DD is very similar except in relation to when she's out with friends, when I rarely hear from her. She wants to be out as often as possible, for as long as possible.
I have never managed to persuade my dd to do anything constructive in relation to hobbies, sport, anything really. In fact everything I have ever said to her in relation to this or in relation to her studies has been counter-productive, and I wish I hadn't wasted my breath.
I also wish I hadn't been so vocally exasperated with her apathy because actually in verbalising my thoughts to her she has taken every single comment as criticism of her as a person, rather than as criticism of her behaviour or encouragement of her to take charge of her life and start to work towards adult independence.
In truth after 4 years I simply wish I'd kept my mouth shut, kept hold of myself, and focused on trying to find some way of showing her love and affection. I should have tried harder to hide my my feelings of disappointment and anxiety about her future, which have dogged me every second of the day since this whole nightmare started.
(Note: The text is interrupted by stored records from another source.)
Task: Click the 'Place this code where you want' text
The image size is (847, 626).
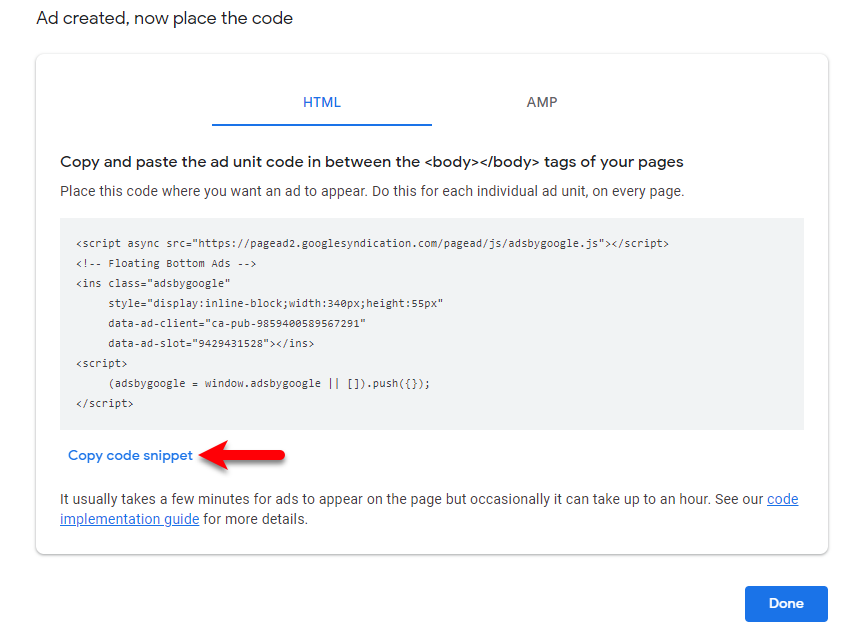Action: [x=372, y=191]
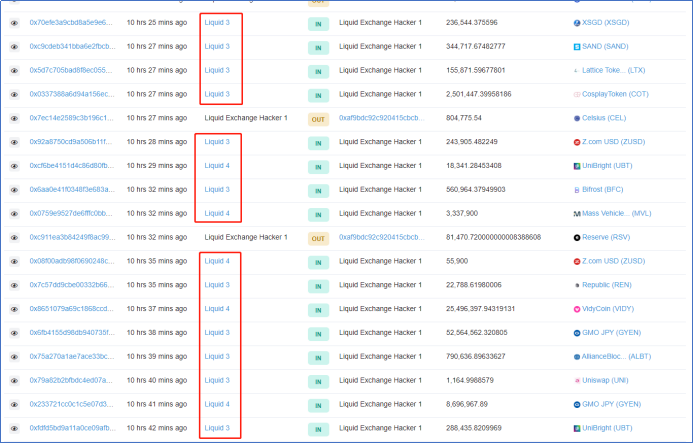Click the SAND token icon
694x444 pixels.
[577, 47]
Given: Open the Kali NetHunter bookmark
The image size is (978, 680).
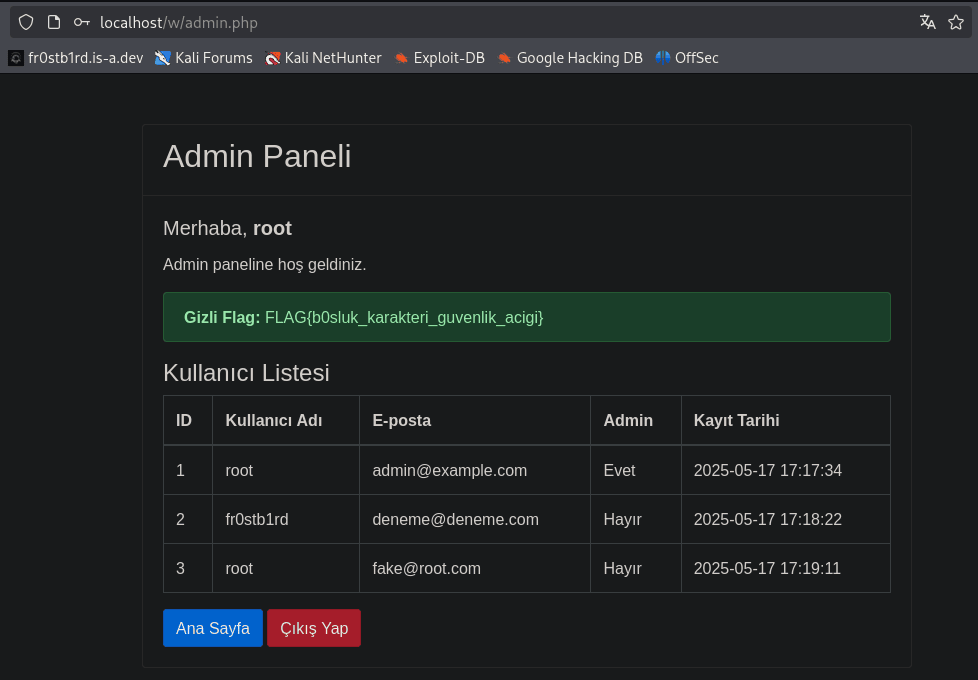Looking at the screenshot, I should click(x=323, y=58).
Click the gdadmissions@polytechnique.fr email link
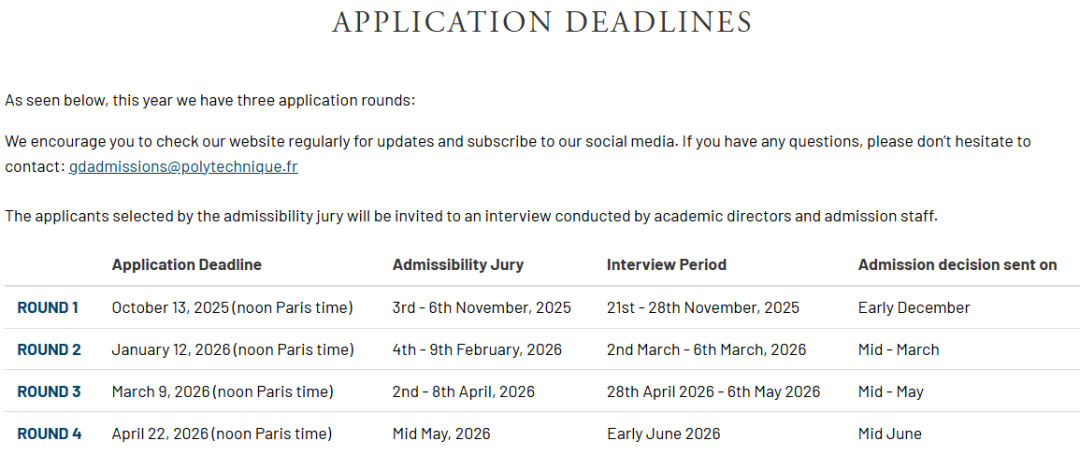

She will either emerge from it when she is no longer a teenager, or stay mired in apathy, but I know now that nothing I do or DH does will change her - she has to want to change and to take charge of herself. No amount of disapproval, pleading, nagging, punishment or bribery will help.
The other thing I wish I'd done is set some standards in stone and refuse to budge. These would be: no internet after 11pm and no internet during the day at the weekend if school work and chores haven't been done. That would have been easy to control, but we haven't done it for various reasons, not all of my choosing (DH is reluctant to do it).
I also wish I'd not listened to people on here about allowing her to live in a squalid bedroom, on the basis that she should take control of her own environment as a teenager. What's ended up happening is that she feels neglected, her room is a health hazard, and her problems with organisation and school work have been compounded by the fact that she lives in filth. In fact my chore next week is to blitz her room from top to bottom and keep it blitzed until she moves out.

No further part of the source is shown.